Q: As someone who has lived with so many dogs what is the one piece of advice you would give to someone considering getting their first dog?
A: I recommend visiting the shelter you are going to adopt from with every family member. Visit with the dog you are adopting and make sure there is a connection. Don't adopt a dog just because it is cute or because it looks like one your Aunt Sue had. Really get to know each dog that is available. Personality is so much more important than looks. Isn't that so true in dating, as well? This animal is going to be a family member. Make sure it is a good fit so it will last for life. Don't overlook senior dogs or dogs who are specially-abled. They have just as much to offer as puppies and often come housebroken and trained.

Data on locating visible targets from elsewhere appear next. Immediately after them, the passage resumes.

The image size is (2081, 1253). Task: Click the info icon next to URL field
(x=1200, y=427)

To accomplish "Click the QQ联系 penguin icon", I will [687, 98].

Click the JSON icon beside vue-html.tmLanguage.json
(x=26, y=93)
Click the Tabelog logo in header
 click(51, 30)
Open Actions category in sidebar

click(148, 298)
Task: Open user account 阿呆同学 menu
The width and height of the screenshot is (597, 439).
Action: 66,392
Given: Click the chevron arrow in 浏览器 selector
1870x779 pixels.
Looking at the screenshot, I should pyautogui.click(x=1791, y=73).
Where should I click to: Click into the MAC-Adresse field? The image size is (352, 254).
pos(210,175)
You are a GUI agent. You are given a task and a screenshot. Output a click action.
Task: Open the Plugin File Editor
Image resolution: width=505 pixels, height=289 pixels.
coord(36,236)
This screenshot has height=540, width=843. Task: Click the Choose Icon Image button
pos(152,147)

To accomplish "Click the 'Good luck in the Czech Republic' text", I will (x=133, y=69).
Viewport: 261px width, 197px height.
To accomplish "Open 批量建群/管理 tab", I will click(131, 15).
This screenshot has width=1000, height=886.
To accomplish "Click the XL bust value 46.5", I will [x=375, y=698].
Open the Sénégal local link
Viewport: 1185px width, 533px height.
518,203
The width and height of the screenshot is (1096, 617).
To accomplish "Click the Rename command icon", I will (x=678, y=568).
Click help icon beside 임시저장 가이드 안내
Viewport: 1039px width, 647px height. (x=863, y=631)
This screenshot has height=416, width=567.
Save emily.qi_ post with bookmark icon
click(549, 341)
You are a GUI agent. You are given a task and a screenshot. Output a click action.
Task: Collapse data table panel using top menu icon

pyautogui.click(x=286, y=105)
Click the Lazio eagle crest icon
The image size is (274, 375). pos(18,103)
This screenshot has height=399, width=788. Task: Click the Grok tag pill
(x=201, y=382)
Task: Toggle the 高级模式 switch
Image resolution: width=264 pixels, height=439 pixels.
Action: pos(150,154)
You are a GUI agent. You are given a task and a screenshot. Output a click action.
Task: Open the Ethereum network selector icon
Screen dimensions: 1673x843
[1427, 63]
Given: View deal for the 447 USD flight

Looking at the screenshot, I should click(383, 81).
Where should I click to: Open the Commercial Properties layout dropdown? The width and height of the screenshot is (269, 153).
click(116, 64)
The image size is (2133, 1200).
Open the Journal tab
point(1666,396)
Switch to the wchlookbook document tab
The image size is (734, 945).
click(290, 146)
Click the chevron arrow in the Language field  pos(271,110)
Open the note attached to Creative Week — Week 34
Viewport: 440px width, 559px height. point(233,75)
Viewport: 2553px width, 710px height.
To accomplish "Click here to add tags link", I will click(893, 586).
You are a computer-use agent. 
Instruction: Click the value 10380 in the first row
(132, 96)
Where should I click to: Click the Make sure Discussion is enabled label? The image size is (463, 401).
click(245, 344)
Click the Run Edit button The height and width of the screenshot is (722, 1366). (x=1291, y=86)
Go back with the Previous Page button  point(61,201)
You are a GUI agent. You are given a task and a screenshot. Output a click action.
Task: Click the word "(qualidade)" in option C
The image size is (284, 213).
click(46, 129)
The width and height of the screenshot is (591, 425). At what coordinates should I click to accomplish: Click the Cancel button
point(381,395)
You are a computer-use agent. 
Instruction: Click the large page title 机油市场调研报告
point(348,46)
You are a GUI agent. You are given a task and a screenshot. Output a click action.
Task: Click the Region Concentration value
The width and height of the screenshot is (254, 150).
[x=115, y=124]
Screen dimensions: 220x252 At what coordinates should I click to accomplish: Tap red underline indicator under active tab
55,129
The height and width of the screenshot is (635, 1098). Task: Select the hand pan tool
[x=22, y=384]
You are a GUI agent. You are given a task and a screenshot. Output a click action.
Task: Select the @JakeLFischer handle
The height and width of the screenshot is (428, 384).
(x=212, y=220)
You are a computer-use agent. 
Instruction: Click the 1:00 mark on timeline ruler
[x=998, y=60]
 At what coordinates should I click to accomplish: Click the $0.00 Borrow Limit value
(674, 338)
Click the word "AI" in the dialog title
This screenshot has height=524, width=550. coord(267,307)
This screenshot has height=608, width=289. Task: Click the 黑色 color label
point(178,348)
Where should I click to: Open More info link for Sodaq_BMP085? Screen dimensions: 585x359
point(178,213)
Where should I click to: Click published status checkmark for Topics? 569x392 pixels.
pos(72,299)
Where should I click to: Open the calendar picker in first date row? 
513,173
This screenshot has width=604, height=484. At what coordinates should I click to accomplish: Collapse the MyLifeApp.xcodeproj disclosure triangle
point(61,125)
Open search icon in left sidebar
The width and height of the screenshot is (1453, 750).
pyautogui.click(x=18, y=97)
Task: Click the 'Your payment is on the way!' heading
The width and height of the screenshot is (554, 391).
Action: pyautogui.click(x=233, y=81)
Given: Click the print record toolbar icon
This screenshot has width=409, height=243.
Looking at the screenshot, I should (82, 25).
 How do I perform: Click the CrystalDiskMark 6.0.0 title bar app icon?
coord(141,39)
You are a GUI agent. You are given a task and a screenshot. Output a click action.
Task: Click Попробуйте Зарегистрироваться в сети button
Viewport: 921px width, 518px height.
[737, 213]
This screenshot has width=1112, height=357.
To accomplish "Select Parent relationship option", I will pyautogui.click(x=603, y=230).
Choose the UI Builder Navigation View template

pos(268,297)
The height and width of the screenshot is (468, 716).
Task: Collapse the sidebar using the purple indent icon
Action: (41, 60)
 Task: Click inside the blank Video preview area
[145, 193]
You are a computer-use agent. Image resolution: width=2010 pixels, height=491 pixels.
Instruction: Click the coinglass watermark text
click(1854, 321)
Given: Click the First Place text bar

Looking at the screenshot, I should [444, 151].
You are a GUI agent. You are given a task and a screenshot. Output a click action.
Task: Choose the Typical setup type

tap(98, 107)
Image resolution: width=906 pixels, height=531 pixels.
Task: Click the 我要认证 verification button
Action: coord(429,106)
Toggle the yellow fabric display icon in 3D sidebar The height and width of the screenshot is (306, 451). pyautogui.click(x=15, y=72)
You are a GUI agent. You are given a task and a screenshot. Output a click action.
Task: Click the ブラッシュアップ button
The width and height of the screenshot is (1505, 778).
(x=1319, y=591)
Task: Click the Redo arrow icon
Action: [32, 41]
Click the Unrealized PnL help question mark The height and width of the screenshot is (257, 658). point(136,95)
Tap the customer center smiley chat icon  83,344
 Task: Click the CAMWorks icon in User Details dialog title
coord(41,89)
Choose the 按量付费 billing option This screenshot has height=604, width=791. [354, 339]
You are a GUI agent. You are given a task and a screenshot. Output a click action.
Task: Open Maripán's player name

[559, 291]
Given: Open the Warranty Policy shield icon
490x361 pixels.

As always remember Adopt, don't Shop!
Q: I asked before and have to ask again, how is Izzy doing today?
A: Izzy is doing extremely well. For those who do not follow her on Facebook (and yes, she has more followers than me) here is a quick recap. In May, she had a very small window of opportunity to have one of her eyes operated on, in hopes of giving her some vision back. The cataract had started to become hyper-mature and if we did nothing we would have no chance of regaining vision. We had just a week to make not only the decision to have the surgery but to organize the plans to travel two hours away to have it done. The post-op care was daunting and I had to make a spreadsheet to keep track of her drops and medicines. There was something we had to do to her or give her every walking hour of the day for many weeks. However, the operation was a smashing success and she now has full vision in her right eye. She is back to her old self, playing ball, chasing geckos, and running no-stop. She just had a checkup with her eye surgeon at the end of October and were told the surgery results could not have been any better. Sadly, we lost Morgan in September to bilateral renal cancer. As much as Izzy fought with Morgan, she still mourns her. We often find her in Morgan's bed. She sniffs the cover and sighs. Sometimes she will roll around in it, but she will never sleep there. I am sure she misses her.
Q: And finally, what are you working on now? Have you begun a new book?
A: I have started two new books and cannot seem to get very far into them. Losing Morgan took us by surprise and I believe once I have been able to fully process what happened it will become the next book. Canine cancer has taken four of my dogs. I want to write about it as a cathartic exercise and be able to donate the profit to canine cancer research.